Climate change-fueled weather disasters: Costs to state and local economies
The US Government Accountability Office (GAO) estimates that between 2005 and 2019, the federal government, including FEMA and other agencies, has spent at least $450 billion on weather disaster assistance, an average of $30 billion per year (GAO 2019). It is easy to imagine that, in the face of the COVID-19 pandemic, a similar level of aid may not be available for weather disaster assistance.
The report draws on a growing body of climate science research that connects climate change to worsening weather disasters; shifting climate conditions in response to greenhouse gas emissions have been linked to fiercer storms, heatwaves, droughts, and wildfires.
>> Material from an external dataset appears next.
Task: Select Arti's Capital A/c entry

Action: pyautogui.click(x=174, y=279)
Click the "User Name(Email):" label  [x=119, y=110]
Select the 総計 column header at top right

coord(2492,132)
To gain insight into the price Americans are paying for worsening weather disasters, it summarizes data from the National Oceanic and Atmospheric Administration (NOAA) Billion-Dollar Weather and Climate Disasters database and other public sources.
NOAA has tracked the costs of the most extreme weather events in the United States since 1980, estimating the total direct cost of each event that caused $1 billion or more in damage (adjusting all costs to 2019 dollars). No state is untouched by these billion-dollar disasters.
The analysis includes projections of future increases in the intensity and frequency of weather disasters—should governments, corporations, and citizens fail to take action to curb greenhouse gas emissions. Cities, states, and regions also need to work together to build resilience to future weather disasters.